* Provided data:
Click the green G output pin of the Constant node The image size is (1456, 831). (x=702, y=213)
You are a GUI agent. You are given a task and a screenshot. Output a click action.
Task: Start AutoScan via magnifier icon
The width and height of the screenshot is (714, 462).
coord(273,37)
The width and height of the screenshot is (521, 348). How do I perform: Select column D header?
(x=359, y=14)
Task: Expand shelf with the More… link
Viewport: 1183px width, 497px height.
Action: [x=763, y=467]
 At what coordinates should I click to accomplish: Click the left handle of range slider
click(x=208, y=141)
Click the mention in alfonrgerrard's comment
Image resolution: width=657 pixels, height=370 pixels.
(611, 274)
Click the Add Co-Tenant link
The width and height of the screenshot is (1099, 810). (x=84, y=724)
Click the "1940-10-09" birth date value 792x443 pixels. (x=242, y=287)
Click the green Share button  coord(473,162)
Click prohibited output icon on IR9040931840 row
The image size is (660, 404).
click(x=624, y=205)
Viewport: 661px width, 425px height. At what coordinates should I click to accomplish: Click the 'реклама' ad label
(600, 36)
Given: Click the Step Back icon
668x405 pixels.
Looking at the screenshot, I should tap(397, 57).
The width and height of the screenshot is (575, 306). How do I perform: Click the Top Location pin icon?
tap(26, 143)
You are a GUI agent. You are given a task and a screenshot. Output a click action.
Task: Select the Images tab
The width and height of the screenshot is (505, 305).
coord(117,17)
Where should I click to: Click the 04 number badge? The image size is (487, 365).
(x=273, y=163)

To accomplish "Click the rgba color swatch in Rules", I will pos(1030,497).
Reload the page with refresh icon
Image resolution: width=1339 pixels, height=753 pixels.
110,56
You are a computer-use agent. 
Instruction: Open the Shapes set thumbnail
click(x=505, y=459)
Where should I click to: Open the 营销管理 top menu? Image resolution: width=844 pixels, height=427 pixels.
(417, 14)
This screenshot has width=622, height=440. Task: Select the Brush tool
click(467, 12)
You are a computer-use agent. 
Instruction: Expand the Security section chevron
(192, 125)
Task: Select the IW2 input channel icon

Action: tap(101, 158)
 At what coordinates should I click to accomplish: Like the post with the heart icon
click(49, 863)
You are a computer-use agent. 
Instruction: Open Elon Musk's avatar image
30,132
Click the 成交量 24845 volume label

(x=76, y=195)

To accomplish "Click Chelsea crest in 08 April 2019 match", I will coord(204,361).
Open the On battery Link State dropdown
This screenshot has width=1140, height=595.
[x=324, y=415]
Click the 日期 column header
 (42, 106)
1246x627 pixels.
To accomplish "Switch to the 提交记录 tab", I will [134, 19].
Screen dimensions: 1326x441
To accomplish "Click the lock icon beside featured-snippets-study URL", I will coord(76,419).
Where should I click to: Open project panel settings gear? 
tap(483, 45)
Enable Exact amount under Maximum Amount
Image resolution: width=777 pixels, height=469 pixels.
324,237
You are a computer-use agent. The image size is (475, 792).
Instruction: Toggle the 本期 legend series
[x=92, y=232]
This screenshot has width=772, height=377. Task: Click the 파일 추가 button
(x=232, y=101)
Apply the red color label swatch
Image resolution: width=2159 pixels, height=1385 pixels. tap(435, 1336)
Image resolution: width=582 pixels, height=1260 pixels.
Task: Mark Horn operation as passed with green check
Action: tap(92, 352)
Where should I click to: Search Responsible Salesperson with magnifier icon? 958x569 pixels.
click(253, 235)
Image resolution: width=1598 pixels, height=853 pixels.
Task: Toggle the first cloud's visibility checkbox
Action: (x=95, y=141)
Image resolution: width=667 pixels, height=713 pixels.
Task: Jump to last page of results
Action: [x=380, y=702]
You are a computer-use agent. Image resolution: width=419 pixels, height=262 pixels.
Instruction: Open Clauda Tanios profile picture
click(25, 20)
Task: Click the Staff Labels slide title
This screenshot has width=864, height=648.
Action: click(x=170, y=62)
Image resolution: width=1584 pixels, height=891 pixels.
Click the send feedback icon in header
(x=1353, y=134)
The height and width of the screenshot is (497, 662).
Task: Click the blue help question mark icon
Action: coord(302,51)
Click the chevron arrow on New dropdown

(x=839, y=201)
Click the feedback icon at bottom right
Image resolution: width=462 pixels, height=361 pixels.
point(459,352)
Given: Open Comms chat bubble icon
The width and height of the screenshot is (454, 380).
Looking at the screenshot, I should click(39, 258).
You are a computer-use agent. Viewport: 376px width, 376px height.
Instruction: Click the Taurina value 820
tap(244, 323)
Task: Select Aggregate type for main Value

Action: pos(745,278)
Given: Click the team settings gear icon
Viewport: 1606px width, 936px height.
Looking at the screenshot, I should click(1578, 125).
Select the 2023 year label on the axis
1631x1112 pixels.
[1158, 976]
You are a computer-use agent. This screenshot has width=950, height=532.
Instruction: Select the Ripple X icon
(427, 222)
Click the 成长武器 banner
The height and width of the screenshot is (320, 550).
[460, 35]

* Problem details: Reproduce the records above verbatim, including every line.

* Answer for the task:
Click the green G output pin of the Constant node The image size is (1456, 831). (x=702, y=213)
You are a GUI agent. You are given a task and a screenshot. Output a click action.
Task: Start AutoScan via magnifier icon
The width and height of the screenshot is (714, 462).
coord(273,37)
The width and height of the screenshot is (521, 348). How do I perform: Select column D header?
(x=359, y=14)
Task: Expand shelf with the More… link
Viewport: 1183px width, 497px height.
Action: [x=763, y=467]
 At what coordinates should I click to accomplish: Click the left handle of range slider
click(x=208, y=141)
Click the mention in alfonrgerrard's comment
Image resolution: width=657 pixels, height=370 pixels.
(611, 274)
Click the Add Co-Tenant link
The width and height of the screenshot is (1099, 810). (x=84, y=724)
Click the "1940-10-09" birth date value 792x443 pixels. (x=242, y=287)
Click the green Share button  coord(473,162)
Click prohibited output icon on IR9040931840 row
The image size is (660, 404).
click(x=624, y=205)
Viewport: 661px width, 425px height. At what coordinates should I click to accomplish: Click the 'реклама' ad label
(600, 36)
Given: Click the Step Back icon
668x405 pixels.
Looking at the screenshot, I should tap(397, 57).
The width and height of the screenshot is (575, 306). How do I perform: Click the Top Location pin icon?
tap(26, 143)
You are a GUI agent. You are given a task and a screenshot. Output a click action.
Task: Select the Images tab
The width and height of the screenshot is (505, 305).
coord(117,17)
Where should I click to: Click the 04 number badge? The image size is (487, 365).
(x=273, y=163)

To accomplish "Click the rgba color swatch in Rules", I will pos(1030,497).
Reload the page with refresh icon
Image resolution: width=1339 pixels, height=753 pixels.
110,56
You are a computer-use agent. 
Instruction: Open the Shapes set thumbnail
click(x=505, y=459)
Where should I click to: Open the 营销管理 top menu? Image resolution: width=844 pixels, height=427 pixels.
(417, 14)
This screenshot has width=622, height=440. Task: Select the Brush tool
click(467, 12)
You are a computer-use agent. 
Instruction: Expand the Security section chevron
(192, 125)
Task: Select the IW2 input channel icon

Action: tap(101, 158)
 At what coordinates should I click to accomplish: Like the post with the heart icon
click(49, 863)
You are a computer-use agent. 
Instruction: Open Elon Musk's avatar image
30,132
Click the 成交量 24845 volume label

(x=76, y=195)

To accomplish "Click Chelsea crest in 08 April 2019 match", I will coord(204,361).
Open the On battery Link State dropdown
This screenshot has width=1140, height=595.
[x=324, y=415]
Click the 日期 column header
 (42, 106)
1246x627 pixels.
To accomplish "Switch to the 提交记录 tab", I will [134, 19].
Screen dimensions: 1326x441
To accomplish "Click the lock icon beside featured-snippets-study URL", I will coord(76,419).
Where should I click to: Open project panel settings gear? 
tap(483, 45)
Enable Exact amount under Maximum Amount
Image resolution: width=777 pixels, height=469 pixels.
324,237
You are a computer-use agent. The image size is (475, 792).
Instruction: Toggle the 本期 legend series
[x=92, y=232]
This screenshot has width=772, height=377. Task: Click the 파일 추가 button
(x=232, y=101)
Apply the red color label swatch
Image resolution: width=2159 pixels, height=1385 pixels. tap(435, 1336)
Image resolution: width=582 pixels, height=1260 pixels.
Task: Mark Horn operation as passed with green check
Action: tap(92, 352)
Where should I click to: Search Responsible Salesperson with magnifier icon? 958x569 pixels.
click(253, 235)
Image resolution: width=1598 pixels, height=853 pixels.
Task: Toggle the first cloud's visibility checkbox
Action: (x=95, y=141)
Image resolution: width=667 pixels, height=713 pixels.
Task: Jump to last page of results
Action: [x=380, y=702]
You are a computer-use agent. Image resolution: width=419 pixels, height=262 pixels.
Instruction: Open Clauda Tanios profile picture
click(25, 20)
Task: Click the Staff Labels slide title
This screenshot has width=864, height=648.
Action: click(x=170, y=62)
Image resolution: width=1584 pixels, height=891 pixels.
Click the send feedback icon in header
(x=1353, y=134)
The height and width of the screenshot is (497, 662).
Task: Click the blue help question mark icon
Action: coord(302,51)
Click the chevron arrow on New dropdown

(x=839, y=201)
Click the feedback icon at bottom right
Image resolution: width=462 pixels, height=361 pixels.
point(459,352)
Given: Open Comms chat bubble icon
The width and height of the screenshot is (454, 380).
Looking at the screenshot, I should click(39, 258).
You are a computer-use agent. Viewport: 376px width, 376px height.
Instruction: Click the Taurina value 820
tap(244, 323)
Task: Select Aggregate type for main Value

Action: pos(745,278)
Given: Click the team settings gear icon
Viewport: 1606px width, 936px height.
Looking at the screenshot, I should click(1578, 125).
Select the 2023 year label on the axis
1631x1112 pixels.
[1158, 976]
You are a computer-use agent. This screenshot has width=950, height=532.
Instruction: Select the Ripple X icon
(427, 222)
Click the 成长武器 banner
The height and width of the screenshot is (320, 550).
[460, 35]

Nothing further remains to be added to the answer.